WHAT YOU ARE ASKED TO DO — Repeat the listing beneath this line exactly, keeping every character.

DATA PROVIDED —
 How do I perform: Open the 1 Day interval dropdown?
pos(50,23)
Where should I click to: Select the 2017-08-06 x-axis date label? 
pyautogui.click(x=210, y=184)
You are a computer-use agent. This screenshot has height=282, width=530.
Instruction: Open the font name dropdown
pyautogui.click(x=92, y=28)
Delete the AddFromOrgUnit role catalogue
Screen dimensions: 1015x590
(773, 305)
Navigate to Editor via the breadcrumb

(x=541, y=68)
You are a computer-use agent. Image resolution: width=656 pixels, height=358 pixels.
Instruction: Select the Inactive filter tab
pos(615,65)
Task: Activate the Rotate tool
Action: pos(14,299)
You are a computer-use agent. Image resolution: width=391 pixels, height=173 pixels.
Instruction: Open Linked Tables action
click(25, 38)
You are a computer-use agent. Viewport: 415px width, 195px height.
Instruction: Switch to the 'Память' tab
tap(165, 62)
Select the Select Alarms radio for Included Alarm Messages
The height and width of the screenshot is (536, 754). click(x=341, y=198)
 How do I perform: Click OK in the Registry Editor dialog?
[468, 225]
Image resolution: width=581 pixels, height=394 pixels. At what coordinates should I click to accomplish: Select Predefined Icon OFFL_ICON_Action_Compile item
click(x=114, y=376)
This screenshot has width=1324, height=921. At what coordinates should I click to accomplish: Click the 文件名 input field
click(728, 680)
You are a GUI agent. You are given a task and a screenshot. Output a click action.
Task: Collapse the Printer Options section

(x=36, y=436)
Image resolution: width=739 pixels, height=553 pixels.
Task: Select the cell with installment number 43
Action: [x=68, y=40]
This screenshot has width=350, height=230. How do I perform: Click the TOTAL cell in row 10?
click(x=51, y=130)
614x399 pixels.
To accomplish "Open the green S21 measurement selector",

WRITTEN REPLY —
 How do I perform: Open the 1 Day interval dropdown?
pos(50,23)
Where should I click to: Select the 2017-08-06 x-axis date label? 
pyautogui.click(x=210, y=184)
You are a computer-use agent. This screenshot has height=282, width=530.
Instruction: Open the font name dropdown
pyautogui.click(x=92, y=28)
Delete the AddFromOrgUnit role catalogue
Screen dimensions: 1015x590
(773, 305)
Navigate to Editor via the breadcrumb

(x=541, y=68)
You are a computer-use agent. Image resolution: width=656 pixels, height=358 pixels.
Instruction: Select the Inactive filter tab
pos(615,65)
Task: Activate the Rotate tool
Action: pos(14,299)
You are a computer-use agent. Image resolution: width=391 pixels, height=173 pixels.
Instruction: Open Linked Tables action
click(25, 38)
You are a computer-use agent. Viewport: 415px width, 195px height.
Instruction: Switch to the 'Память' tab
tap(165, 62)
Select the Select Alarms radio for Included Alarm Messages
The height and width of the screenshot is (536, 754). click(x=341, y=198)
 How do I perform: Click OK in the Registry Editor dialog?
[468, 225]
Image resolution: width=581 pixels, height=394 pixels. At what coordinates should I click to accomplish: Select Predefined Icon OFFL_ICON_Action_Compile item
click(x=114, y=376)
This screenshot has width=1324, height=921. At what coordinates should I click to accomplish: Click the 文件名 input field
click(728, 680)
You are a GUI agent. You are given a task and a screenshot. Output a click action.
Task: Collapse the Printer Options section

(x=36, y=436)
Image resolution: width=739 pixels, height=553 pixels.
Task: Select the cell with installment number 43
Action: [x=68, y=40]
This screenshot has width=350, height=230. How do I perform: Click the TOTAL cell in row 10?
click(x=51, y=130)
614x399 pixels.
To accomplish "Open the green S21 measurement selector",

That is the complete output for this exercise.